WORK TO BE COMPLETED — Repeat each entry in full, exactly.

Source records
________________________________________
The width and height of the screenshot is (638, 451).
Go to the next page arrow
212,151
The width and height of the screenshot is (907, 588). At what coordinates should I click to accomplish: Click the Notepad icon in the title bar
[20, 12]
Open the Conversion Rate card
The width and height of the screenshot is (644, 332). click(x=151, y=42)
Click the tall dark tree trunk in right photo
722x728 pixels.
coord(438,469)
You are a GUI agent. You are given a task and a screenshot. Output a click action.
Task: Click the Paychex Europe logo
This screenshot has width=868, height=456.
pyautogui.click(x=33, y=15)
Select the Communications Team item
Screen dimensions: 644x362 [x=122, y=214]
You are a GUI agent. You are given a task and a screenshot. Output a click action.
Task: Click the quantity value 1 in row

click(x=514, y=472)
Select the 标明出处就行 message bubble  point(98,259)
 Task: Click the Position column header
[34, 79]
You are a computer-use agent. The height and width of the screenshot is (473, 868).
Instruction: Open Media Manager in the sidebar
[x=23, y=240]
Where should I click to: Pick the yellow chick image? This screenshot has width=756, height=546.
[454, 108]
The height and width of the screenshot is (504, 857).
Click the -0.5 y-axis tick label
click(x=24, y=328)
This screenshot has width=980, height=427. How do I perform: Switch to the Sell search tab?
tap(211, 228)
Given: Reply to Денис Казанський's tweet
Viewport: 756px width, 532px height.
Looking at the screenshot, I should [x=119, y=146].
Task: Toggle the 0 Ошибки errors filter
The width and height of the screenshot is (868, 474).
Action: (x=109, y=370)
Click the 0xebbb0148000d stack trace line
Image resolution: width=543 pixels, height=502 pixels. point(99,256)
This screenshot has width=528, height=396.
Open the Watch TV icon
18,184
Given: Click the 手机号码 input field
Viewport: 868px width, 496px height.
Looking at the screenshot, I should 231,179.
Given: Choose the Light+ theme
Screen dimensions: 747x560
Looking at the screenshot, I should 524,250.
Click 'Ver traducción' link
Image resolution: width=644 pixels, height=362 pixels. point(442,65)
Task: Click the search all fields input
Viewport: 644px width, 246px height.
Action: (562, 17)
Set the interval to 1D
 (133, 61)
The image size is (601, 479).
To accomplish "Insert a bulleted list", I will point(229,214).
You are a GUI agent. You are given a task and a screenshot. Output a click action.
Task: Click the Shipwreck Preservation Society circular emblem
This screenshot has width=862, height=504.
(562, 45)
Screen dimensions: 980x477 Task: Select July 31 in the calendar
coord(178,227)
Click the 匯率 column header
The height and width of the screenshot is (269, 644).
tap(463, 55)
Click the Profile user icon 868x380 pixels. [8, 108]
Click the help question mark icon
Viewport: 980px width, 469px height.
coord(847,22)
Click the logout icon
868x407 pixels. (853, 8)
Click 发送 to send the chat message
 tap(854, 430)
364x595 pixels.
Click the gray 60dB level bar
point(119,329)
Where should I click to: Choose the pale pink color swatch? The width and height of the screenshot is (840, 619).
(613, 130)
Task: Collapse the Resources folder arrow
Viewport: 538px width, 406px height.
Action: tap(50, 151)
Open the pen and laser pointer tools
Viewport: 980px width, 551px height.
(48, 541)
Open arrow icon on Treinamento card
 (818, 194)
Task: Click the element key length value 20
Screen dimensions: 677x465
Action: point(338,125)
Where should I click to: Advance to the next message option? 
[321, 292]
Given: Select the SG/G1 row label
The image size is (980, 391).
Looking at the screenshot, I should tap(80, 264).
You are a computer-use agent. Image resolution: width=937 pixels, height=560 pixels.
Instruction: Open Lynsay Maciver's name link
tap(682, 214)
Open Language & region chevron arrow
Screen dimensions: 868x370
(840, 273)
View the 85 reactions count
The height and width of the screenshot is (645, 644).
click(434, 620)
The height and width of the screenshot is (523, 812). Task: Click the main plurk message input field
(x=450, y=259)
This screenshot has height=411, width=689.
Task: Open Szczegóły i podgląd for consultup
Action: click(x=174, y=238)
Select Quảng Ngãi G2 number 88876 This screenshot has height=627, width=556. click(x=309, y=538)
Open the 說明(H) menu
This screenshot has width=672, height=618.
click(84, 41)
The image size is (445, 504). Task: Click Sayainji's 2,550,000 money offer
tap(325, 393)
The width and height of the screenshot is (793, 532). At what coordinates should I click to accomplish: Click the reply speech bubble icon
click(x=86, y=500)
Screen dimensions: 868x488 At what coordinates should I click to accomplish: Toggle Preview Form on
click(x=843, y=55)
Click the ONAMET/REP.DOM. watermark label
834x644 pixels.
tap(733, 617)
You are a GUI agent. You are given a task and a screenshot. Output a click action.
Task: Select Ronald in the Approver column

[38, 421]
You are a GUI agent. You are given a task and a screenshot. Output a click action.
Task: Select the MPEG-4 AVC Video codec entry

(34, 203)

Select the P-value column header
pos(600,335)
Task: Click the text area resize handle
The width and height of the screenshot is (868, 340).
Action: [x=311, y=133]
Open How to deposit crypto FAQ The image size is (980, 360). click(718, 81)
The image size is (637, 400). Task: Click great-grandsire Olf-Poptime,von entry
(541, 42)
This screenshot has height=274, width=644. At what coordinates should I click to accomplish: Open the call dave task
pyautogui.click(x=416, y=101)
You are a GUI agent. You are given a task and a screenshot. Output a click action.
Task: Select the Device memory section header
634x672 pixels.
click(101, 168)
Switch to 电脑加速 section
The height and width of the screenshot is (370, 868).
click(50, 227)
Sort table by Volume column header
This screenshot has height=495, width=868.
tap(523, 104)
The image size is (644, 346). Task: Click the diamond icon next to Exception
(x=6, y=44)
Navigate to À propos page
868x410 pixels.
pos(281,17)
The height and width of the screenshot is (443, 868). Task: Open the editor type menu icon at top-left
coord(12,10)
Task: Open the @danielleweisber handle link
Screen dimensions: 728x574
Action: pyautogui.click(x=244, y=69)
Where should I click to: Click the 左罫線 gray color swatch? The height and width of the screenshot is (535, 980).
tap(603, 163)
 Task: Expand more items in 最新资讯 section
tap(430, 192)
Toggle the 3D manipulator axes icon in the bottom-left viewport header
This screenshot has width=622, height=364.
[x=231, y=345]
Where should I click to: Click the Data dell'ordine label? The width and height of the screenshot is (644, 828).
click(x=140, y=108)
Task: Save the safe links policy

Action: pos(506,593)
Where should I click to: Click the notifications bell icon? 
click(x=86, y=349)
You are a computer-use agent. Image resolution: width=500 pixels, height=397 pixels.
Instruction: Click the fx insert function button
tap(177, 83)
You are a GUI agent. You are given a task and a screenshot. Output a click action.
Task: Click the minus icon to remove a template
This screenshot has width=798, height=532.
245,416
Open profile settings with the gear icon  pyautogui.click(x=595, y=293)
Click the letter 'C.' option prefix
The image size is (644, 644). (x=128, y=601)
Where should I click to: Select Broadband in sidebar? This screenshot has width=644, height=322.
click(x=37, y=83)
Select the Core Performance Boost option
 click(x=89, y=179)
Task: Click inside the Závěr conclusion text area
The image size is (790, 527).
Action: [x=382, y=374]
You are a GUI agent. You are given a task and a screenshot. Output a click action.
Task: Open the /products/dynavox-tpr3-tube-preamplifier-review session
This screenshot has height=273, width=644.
________________________________________
WRITTEN SOLUTION —
The width and height of the screenshot is (638, 451).
Go to the next page arrow
212,151
The width and height of the screenshot is (907, 588). At what coordinates should I click to accomplish: Click the Notepad icon in the title bar
[20, 12]
Open the Conversion Rate card
The width and height of the screenshot is (644, 332). click(x=151, y=42)
Click the tall dark tree trunk in right photo
722x728 pixels.
coord(438,469)
You are a GUI agent. You are given a task and a screenshot. Output a click action.
Task: Click the Paychex Europe logo
This screenshot has width=868, height=456.
pyautogui.click(x=33, y=15)
Select the Communications Team item
Screen dimensions: 644x362 [x=122, y=214]
You are a GUI agent. You are given a task and a screenshot. Output a click action.
Task: Click the quantity value 1 in row

click(x=514, y=472)
Select the 标明出处就行 message bubble  point(98,259)
 Task: Click the Position column header
[34, 79]
You are a computer-use agent. The height and width of the screenshot is (473, 868).
Instruction: Open Media Manager in the sidebar
[x=23, y=240]
Where should I click to: Pick the yellow chick image? This screenshot has width=756, height=546.
[454, 108]
The height and width of the screenshot is (504, 857).
Click the -0.5 y-axis tick label
click(x=24, y=328)
This screenshot has width=980, height=427. How do I perform: Switch to the Sell search tab?
tap(211, 228)
Given: Reply to Денис Казанський's tweet
Viewport: 756px width, 532px height.
Looking at the screenshot, I should [x=119, y=146].
Task: Toggle the 0 Ошибки errors filter
The width and height of the screenshot is (868, 474).
Action: (x=109, y=370)
Click the 0xebbb0148000d stack trace line
Image resolution: width=543 pixels, height=502 pixels. point(99,256)
This screenshot has width=528, height=396.
Open the Watch TV icon
18,184
Given: Click the 手机号码 input field
Viewport: 868px width, 496px height.
Looking at the screenshot, I should 231,179.
Given: Choose the Light+ theme
Screen dimensions: 747x560
Looking at the screenshot, I should 524,250.
Click 'Ver traducción' link
Image resolution: width=644 pixels, height=362 pixels. point(442,65)
Task: Click the search all fields input
Viewport: 644px width, 246px height.
Action: (562, 17)
Set the interval to 1D
 (133, 61)
The image size is (601, 479).
To accomplish "Insert a bulleted list", I will point(229,214).
You are a GUI agent. You are given a task and a screenshot. Output a click action.
Task: Click the Shipwreck Preservation Society circular emblem
This screenshot has width=862, height=504.
(562, 45)
Screen dimensions: 980x477 Task: Select July 31 in the calendar
coord(178,227)
Click the 匯率 column header
The height and width of the screenshot is (269, 644).
tap(463, 55)
Click the Profile user icon 868x380 pixels. [8, 108]
Click the help question mark icon
Viewport: 980px width, 469px height.
coord(847,22)
Click the logout icon
868x407 pixels. (853, 8)
Click 发送 to send the chat message
 tap(854, 430)
364x595 pixels.
Click the gray 60dB level bar
point(119,329)
Where should I click to: Choose the pale pink color swatch? The width and height of the screenshot is (840, 619).
(613, 130)
Task: Collapse the Resources folder arrow
Viewport: 538px width, 406px height.
Action: tap(50, 151)
Open the pen and laser pointer tools
Viewport: 980px width, 551px height.
(48, 541)
Open arrow icon on Treinamento card
 (818, 194)
Task: Click the element key length value 20
Screen dimensions: 677x465
Action: point(338,125)
Where should I click to: Advance to the next message option? 
[321, 292]
Given: Select the SG/G1 row label
The image size is (980, 391).
Looking at the screenshot, I should tap(80, 264).
You are a computer-use agent. Image resolution: width=937 pixels, height=560 pixels.
Instruction: Open Lynsay Maciver's name link
tap(682, 214)
Open Language & region chevron arrow
Screen dimensions: 868x370
(840, 273)
View the 85 reactions count
The height and width of the screenshot is (645, 644).
click(434, 620)
The height and width of the screenshot is (523, 812). Task: Click the main plurk message input field
(x=450, y=259)
This screenshot has height=411, width=689.
Task: Open Szczegóły i podgląd for consultup
Action: click(x=174, y=238)
Select Quảng Ngãi G2 number 88876 This screenshot has height=627, width=556. click(x=309, y=538)
Open the 說明(H) menu
This screenshot has width=672, height=618.
click(84, 41)
The image size is (445, 504). Task: Click Sayainji's 2,550,000 money offer
tap(325, 393)
The width and height of the screenshot is (793, 532). At what coordinates should I click to accomplish: Click the reply speech bubble icon
click(x=86, y=500)
Screen dimensions: 868x488 At what coordinates should I click to accomplish: Toggle Preview Form on
click(x=843, y=55)
Click the ONAMET/REP.DOM. watermark label
834x644 pixels.
tap(733, 617)
You are a GUI agent. You are given a task and a screenshot. Output a click action.
Task: Select Ronald in the Approver column

[38, 421]
You are a GUI agent. You are given a task and a screenshot. Output a click action.
Task: Select the MPEG-4 AVC Video codec entry

(34, 203)

Select the P-value column header
pos(600,335)
Task: Click the text area resize handle
The width and height of the screenshot is (868, 340).
Action: [x=311, y=133]
Open How to deposit crypto FAQ The image size is (980, 360). click(718, 81)
The image size is (637, 400). Task: Click great-grandsire Olf-Poptime,von entry
(541, 42)
This screenshot has height=274, width=644. At what coordinates should I click to accomplish: Open the call dave task
pyautogui.click(x=416, y=101)
You are a GUI agent. You are given a task and a screenshot. Output a click action.
Task: Select the Device memory section header
634x672 pixels.
click(101, 168)
Switch to 电脑加速 section
The height and width of the screenshot is (370, 868).
click(50, 227)
Sort table by Volume column header
This screenshot has height=495, width=868.
tap(523, 104)
The image size is (644, 346). Task: Click the diamond icon next to Exception
(x=6, y=44)
Navigate to À propos page
868x410 pixels.
pos(281,17)
The height and width of the screenshot is (443, 868). Task: Open the editor type menu icon at top-left
coord(12,10)
Task: Open the @danielleweisber handle link
Screen dimensions: 728x574
Action: pyautogui.click(x=244, y=69)
Where should I click to: Click the 左罫線 gray color swatch? The height and width of the screenshot is (535, 980).
tap(603, 163)
 Task: Expand more items in 最新资讯 section
tap(430, 192)
Toggle the 3D manipulator axes icon in the bottom-left viewport header
This screenshot has width=622, height=364.
[x=231, y=345]
Where should I click to: Click the Data dell'ordine label? The width and height of the screenshot is (644, 828).
click(x=140, y=108)
Task: Save the safe links policy

Action: pos(506,593)
Where should I click to: Click the notifications bell icon? 
click(x=86, y=349)
You are a computer-use agent. Image resolution: width=500 pixels, height=397 pixels.
Instruction: Click the fx insert function button
tap(177, 83)
You are a GUI agent. You are given a task and a screenshot. Output a click action.
Task: Click the minus icon to remove a template
This screenshot has width=798, height=532.
245,416
Open profile settings with the gear icon  pyautogui.click(x=595, y=293)
Click the letter 'C.' option prefix
The image size is (644, 644). (x=128, y=601)
Where should I click to: Select Broadband in sidebar? This screenshot has width=644, height=322.
click(x=37, y=83)
Select the Core Performance Boost option
 click(x=89, y=179)
Task: Click inside the Závěr conclusion text area
The image size is (790, 527).
Action: [x=382, y=374]
You are a GUI agent. You are given a task and a screenshot. Output a click action.
Task: Open the /products/dynavox-tpr3-tube-preamplifier-review session
This screenshot has height=273, width=644.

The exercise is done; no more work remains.